Despite a persistently high unemployment rate of 9.5pc, initial US weekly claims for jobless benefits fell to 429,000 in the week ending July 10, down 29,000 from the week before – the lowest level since August 2008.MORE EVIDENCE HERE:
It was the second straight week that initial claims dropped, in a sign that the American jobs market may be starting to recover.
The US Labor Department said manufacturers, including car makers, had not pressed ahead with seasonal shutdowns, keeping more people in work. General Motors is keeping the majority of its plants open to meet a pick up in demand for some models.
A Labor Department official said: "This is not just a General Motors thing, we are seeing this across a swathe of states, we did not see."
The manufacturing recovery continues to trend upward and has rebounded from severely depressed levels in 2009, according to the quarterly Manufacturers Alliance/MAPI Survey on the Business Outlook—June 2010. The index rose to a record high 81% from 78% reported in the March 2010 report.

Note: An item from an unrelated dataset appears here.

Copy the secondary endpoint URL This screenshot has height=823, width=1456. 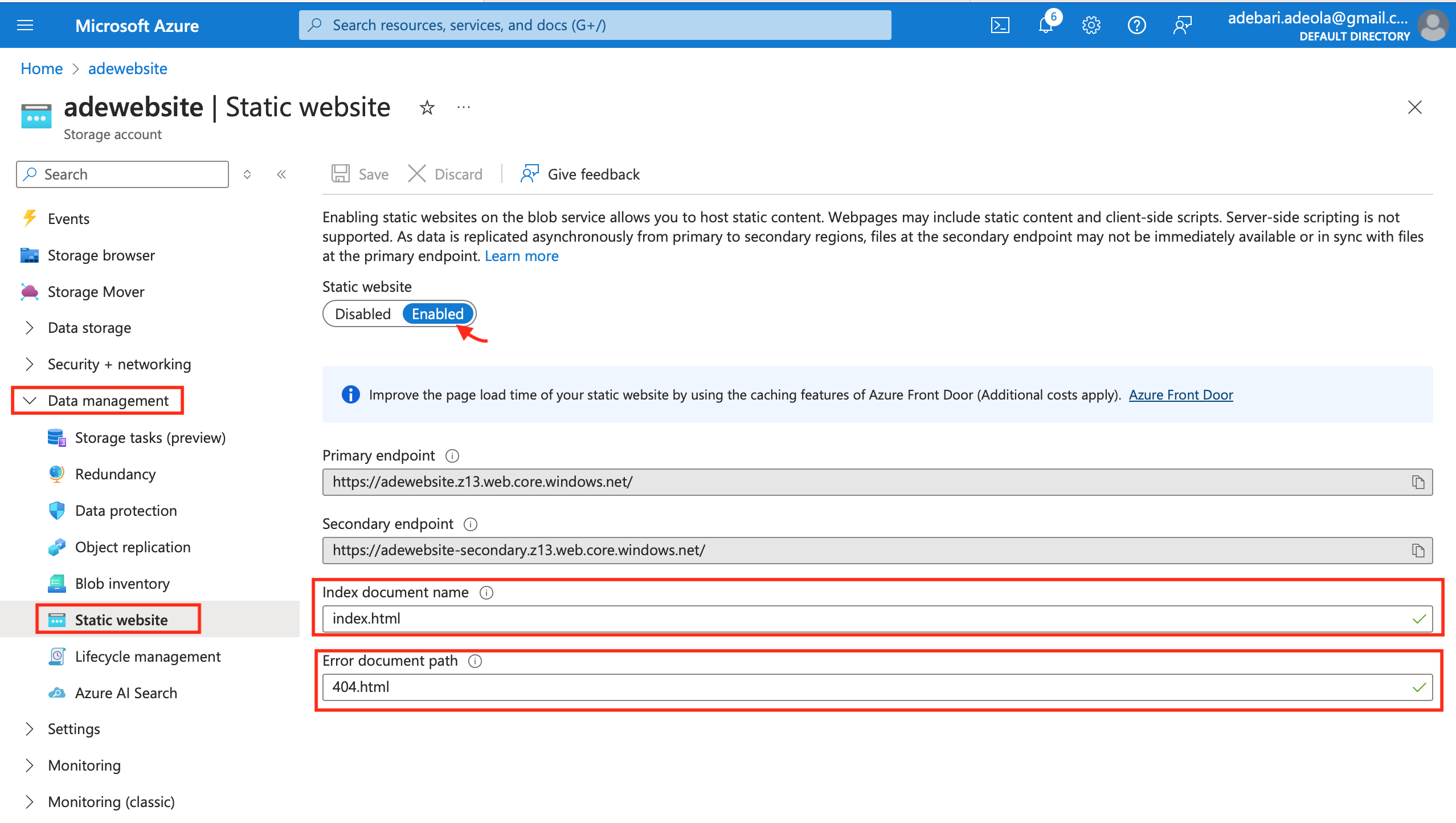pyautogui.click(x=1418, y=551)
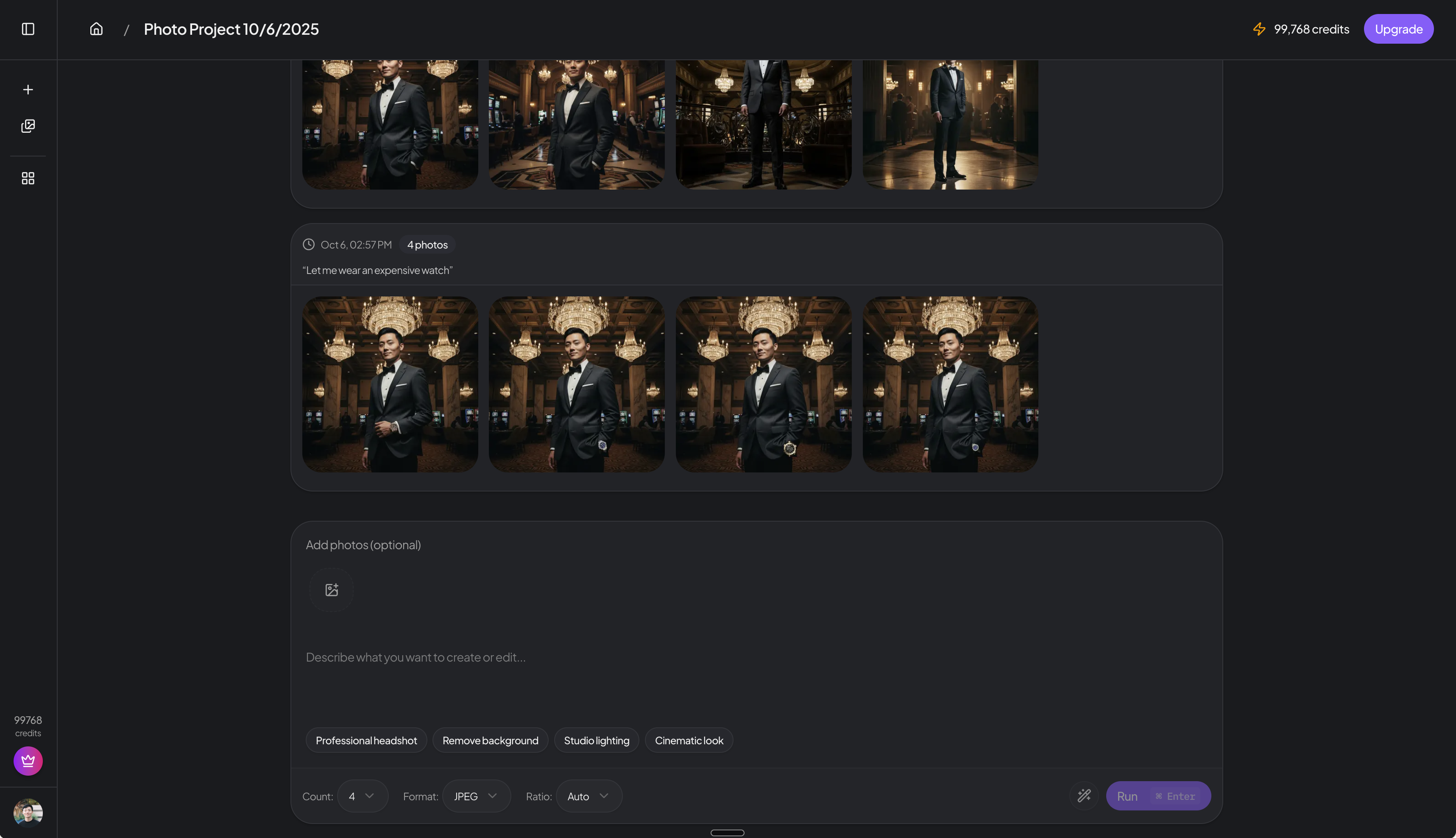1456x838 pixels.
Task: Click the home breadcrumb icon
Action: pos(96,29)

It breaks the previous high of 80% set in June 2004 and marks the third straight quarter it has reached 50% or above. The new benchmark for the index represents a significant turnaround from March 2009 when the index registered an historic low 21%.
"The overall composite index and several forward-looking individual indexes (orders, export orders, and U.S. prospective shipments) achieved new heights and indicate continued recovery in manufacturing," said Donald A. Norman, Ph.D., MAPI Economist."We should remain cautious, however, because many of the individual indexes are based on year-over-year comparisons. Manufacturing sector production fell sharply during the second quarter of 2009; a broad-based increase in production from the production trough reached at the end of the second quarter of 2009 would naturally lead to an increase in these indexes. Still, the broad-based strength in the composite index and the individual indexes point to further expansion in the next three to six months."

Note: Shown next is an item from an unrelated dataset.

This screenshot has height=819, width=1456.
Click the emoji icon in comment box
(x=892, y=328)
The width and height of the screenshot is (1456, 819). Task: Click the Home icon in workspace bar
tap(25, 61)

The backlog orders index, which compares the second quarter 2010 backlog of orders with the backlog of orders one year earlier, rose to 87% in June from 63% in the March survey.
"Low-cost sourcing can result in lower responsiveness and poor customer service, higher costs, and additional risk factors such as supply chain disruptions, diminished intellectual property protection and environmental concerns," said the IDC Manufacturing Insights report for Infor, the business software provider, and IBM.

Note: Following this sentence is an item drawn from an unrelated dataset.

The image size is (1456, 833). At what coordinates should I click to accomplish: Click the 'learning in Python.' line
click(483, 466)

"Manufacturers will continue to focus on optimising manufacturing operations and the supply chain, but they are now consistently prioritising customer fulfilment above all else. This is a remarkable shift from pure cost cutting initiatives of the past as seen in 2009 with the crisis." North American and European manufacturers were making this change, the report added.
Fraser Geekie, an in-sourcing expert from Oxford-based The Consultancy Company, said that the repatriation of production was now high on boardroom's agendas.
"I am now seeing a significant trend of people maybe not doing it but businesses questioning whether the offshoring and outsourcing they did eight to nine years ago is the right thing now. It's driven by currency and increased supply chain costs."
- A MAJOR FACTOR IS THE MATURATION OF CHINA'S INDUSTRIAL ECONOMY AND THE EMERGENCE OF A CHINESE MIDDLE CLASS.
- AND THE YUAN IS FLOATING NOW, MORE OR LESS - AND WILL APPRECIATE.
- THESE FACTORS ARE RAISING LABOR COSTS THERE, AND INCREASINGLY DIVERTING PRODUCTION CAPACITY TO DOMESTIC CONSUMPTION.
- THIS HAS ALSO MADE THE CHINESE PICKIER ABOUT WHO THEY WILL DO EXPORT BUSINESS WITH.
- OVER THE NEXT 2 YEARS, THIS WILL DRIVE MANUFACTURING BACK TO THE USA.
- THIS WILL NOT COME IN TIME TO SAVE OBAMA'S ASS - THANK GOD!
- BUT THE WORM HAS TURNED: THE CHINA-ADVANTAGE IS WANING, AND DOMESTIC PRODUCTION WILL ONCE AGAIN BECOME AN ADVANTAGE.